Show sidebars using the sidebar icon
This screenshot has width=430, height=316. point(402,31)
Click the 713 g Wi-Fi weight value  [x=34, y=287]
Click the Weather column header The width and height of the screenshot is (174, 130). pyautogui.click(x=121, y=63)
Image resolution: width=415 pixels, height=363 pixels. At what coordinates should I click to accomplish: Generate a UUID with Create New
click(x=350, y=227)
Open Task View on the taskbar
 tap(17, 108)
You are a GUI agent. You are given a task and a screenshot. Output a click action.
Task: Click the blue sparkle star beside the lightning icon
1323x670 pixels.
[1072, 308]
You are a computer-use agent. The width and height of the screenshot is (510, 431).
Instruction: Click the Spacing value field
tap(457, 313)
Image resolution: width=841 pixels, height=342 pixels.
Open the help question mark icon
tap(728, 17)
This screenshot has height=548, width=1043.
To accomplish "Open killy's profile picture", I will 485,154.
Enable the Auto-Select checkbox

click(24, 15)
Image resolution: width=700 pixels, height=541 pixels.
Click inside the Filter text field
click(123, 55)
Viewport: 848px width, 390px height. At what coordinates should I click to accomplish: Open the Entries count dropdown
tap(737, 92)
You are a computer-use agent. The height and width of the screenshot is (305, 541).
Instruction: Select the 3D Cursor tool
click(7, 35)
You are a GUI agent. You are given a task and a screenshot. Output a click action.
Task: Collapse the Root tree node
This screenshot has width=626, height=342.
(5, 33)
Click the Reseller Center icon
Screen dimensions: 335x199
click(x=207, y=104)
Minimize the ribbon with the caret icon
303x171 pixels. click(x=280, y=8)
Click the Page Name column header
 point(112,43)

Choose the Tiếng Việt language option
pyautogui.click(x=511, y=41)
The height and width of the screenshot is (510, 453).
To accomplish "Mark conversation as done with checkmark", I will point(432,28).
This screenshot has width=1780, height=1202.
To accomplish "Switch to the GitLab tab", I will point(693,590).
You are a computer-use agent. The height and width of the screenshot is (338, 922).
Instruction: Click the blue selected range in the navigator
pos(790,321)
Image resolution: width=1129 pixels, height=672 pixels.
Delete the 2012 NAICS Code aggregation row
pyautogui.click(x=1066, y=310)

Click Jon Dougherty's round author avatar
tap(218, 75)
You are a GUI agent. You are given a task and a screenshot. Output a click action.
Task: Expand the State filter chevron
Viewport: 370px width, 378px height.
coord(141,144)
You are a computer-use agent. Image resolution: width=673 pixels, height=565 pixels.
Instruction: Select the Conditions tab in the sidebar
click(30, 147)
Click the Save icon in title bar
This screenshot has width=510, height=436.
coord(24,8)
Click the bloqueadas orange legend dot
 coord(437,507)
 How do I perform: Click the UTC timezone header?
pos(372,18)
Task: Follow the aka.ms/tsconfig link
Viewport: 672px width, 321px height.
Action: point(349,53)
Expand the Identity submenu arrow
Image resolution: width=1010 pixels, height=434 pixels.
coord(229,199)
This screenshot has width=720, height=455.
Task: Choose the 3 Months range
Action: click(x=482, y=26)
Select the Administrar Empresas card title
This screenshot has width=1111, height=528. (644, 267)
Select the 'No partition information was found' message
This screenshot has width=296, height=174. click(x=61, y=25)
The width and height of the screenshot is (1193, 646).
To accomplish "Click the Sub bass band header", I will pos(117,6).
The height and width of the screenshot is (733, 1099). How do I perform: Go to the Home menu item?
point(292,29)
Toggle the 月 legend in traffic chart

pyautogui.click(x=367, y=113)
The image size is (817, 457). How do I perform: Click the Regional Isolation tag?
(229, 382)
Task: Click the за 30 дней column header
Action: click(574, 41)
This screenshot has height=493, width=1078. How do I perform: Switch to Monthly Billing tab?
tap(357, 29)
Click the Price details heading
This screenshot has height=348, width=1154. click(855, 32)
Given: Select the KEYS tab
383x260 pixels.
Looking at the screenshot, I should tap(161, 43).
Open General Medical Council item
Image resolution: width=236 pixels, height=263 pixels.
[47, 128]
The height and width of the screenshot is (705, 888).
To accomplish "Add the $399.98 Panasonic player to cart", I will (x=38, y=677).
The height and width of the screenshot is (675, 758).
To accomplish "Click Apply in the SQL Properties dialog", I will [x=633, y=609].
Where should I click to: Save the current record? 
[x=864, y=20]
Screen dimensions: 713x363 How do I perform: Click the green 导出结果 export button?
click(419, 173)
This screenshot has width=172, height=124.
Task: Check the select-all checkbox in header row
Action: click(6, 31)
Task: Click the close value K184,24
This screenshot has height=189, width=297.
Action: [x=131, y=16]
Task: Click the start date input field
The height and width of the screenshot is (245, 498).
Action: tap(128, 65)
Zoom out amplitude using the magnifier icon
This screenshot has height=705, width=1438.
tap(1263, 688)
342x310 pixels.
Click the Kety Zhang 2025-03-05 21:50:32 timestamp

☆ ☆ ☆ ☆

Reproduce all the entries verbatim, leaving nothing out.

Show sidebars using the sidebar icon
This screenshot has width=430, height=316. point(402,31)
Click the 713 g Wi-Fi weight value  [x=34, y=287]
Click the Weather column header The width and height of the screenshot is (174, 130). pyautogui.click(x=121, y=63)
Image resolution: width=415 pixels, height=363 pixels. At what coordinates should I click to accomplish: Generate a UUID with Create New
click(x=350, y=227)
Open Task View on the taskbar
 tap(17, 108)
You are a GUI agent. You are given a task and a screenshot. Output a click action.
Task: Click the blue sparkle star beside the lightning icon
1323x670 pixels.
[1072, 308]
You are a computer-use agent. The width and height of the screenshot is (510, 431).
Instruction: Click the Spacing value field
tap(457, 313)
Image resolution: width=841 pixels, height=342 pixels.
Open the help question mark icon
tap(728, 17)
This screenshot has height=548, width=1043.
To accomplish "Open killy's profile picture", I will 485,154.
Enable the Auto-Select checkbox

click(24, 15)
Image resolution: width=700 pixels, height=541 pixels.
Click inside the Filter text field
click(123, 55)
Viewport: 848px width, 390px height. At what coordinates should I click to accomplish: Open the Entries count dropdown
tap(737, 92)
You are a computer-use agent. The height and width of the screenshot is (305, 541).
Instruction: Select the 3D Cursor tool
click(7, 35)
You are a GUI agent. You are given a task and a screenshot. Output a click action.
Task: Collapse the Root tree node
This screenshot has width=626, height=342.
(5, 33)
Click the Reseller Center icon
Screen dimensions: 335x199
click(x=207, y=104)
Minimize the ribbon with the caret icon
303x171 pixels. click(x=280, y=8)
Click the Page Name column header
 point(112,43)

Choose the Tiếng Việt language option
pyautogui.click(x=511, y=41)
The height and width of the screenshot is (510, 453).
To accomplish "Mark conversation as done with checkmark", I will point(432,28).
This screenshot has width=1780, height=1202.
To accomplish "Switch to the GitLab tab", I will point(693,590).
You are a computer-use agent. The height and width of the screenshot is (338, 922).
Instruction: Click the blue selected range in the navigator
pos(790,321)
Image resolution: width=1129 pixels, height=672 pixels.
Delete the 2012 NAICS Code aggregation row
pyautogui.click(x=1066, y=310)

Click Jon Dougherty's round author avatar
tap(218, 75)
You are a GUI agent. You are given a task and a screenshot. Output a click action.
Task: Expand the State filter chevron
Viewport: 370px width, 378px height.
coord(141,144)
You are a computer-use agent. Image resolution: width=673 pixels, height=565 pixels.
Instruction: Select the Conditions tab in the sidebar
click(30, 147)
Click the Save icon in title bar
This screenshot has width=510, height=436.
coord(24,8)
Click the bloqueadas orange legend dot
 coord(437,507)
 How do I perform: Click the UTC timezone header?
pos(372,18)
Task: Follow the aka.ms/tsconfig link
Viewport: 672px width, 321px height.
Action: point(349,53)
Expand the Identity submenu arrow
Image resolution: width=1010 pixels, height=434 pixels.
coord(229,199)
This screenshot has width=720, height=455.
Task: Choose the 3 Months range
Action: click(x=482, y=26)
Select the Administrar Empresas card title
This screenshot has width=1111, height=528. (644, 267)
Select the 'No partition information was found' message
This screenshot has width=296, height=174. click(x=61, y=25)
The width and height of the screenshot is (1193, 646).
To accomplish "Click the Sub bass band header", I will pos(117,6).
The height and width of the screenshot is (733, 1099). How do I perform: Go to the Home menu item?
point(292,29)
Toggle the 月 legend in traffic chart

pyautogui.click(x=367, y=113)
The image size is (817, 457). How do I perform: Click the Regional Isolation tag?
(229, 382)
Task: Click the за 30 дней column header
Action: click(574, 41)
This screenshot has height=493, width=1078. How do I perform: Switch to Monthly Billing tab?
tap(357, 29)
Click the Price details heading
This screenshot has height=348, width=1154. click(855, 32)
Given: Select the KEYS tab
383x260 pixels.
Looking at the screenshot, I should tap(161, 43).
Open General Medical Council item
Image resolution: width=236 pixels, height=263 pixels.
[47, 128]
The height and width of the screenshot is (705, 888).
To accomplish "Add the $399.98 Panasonic player to cart", I will (x=38, y=677).
The height and width of the screenshot is (675, 758).
To accomplish "Click Apply in the SQL Properties dialog", I will [x=633, y=609].
Where should I click to: Save the current record? 
[x=864, y=20]
Screen dimensions: 713x363 How do I perform: Click the green 导出结果 export button?
click(419, 173)
This screenshot has width=172, height=124.
Task: Check the select-all checkbox in header row
Action: click(6, 31)
Task: Click the close value K184,24
This screenshot has height=189, width=297.
Action: [x=131, y=16]
Task: Click the start date input field
The height and width of the screenshot is (245, 498).
Action: tap(128, 65)
Zoom out amplitude using the magnifier icon
This screenshot has height=705, width=1438.
tap(1263, 688)
342x310 pixels.
Click the Kety Zhang 2025-03-05 21:50:32 timestamp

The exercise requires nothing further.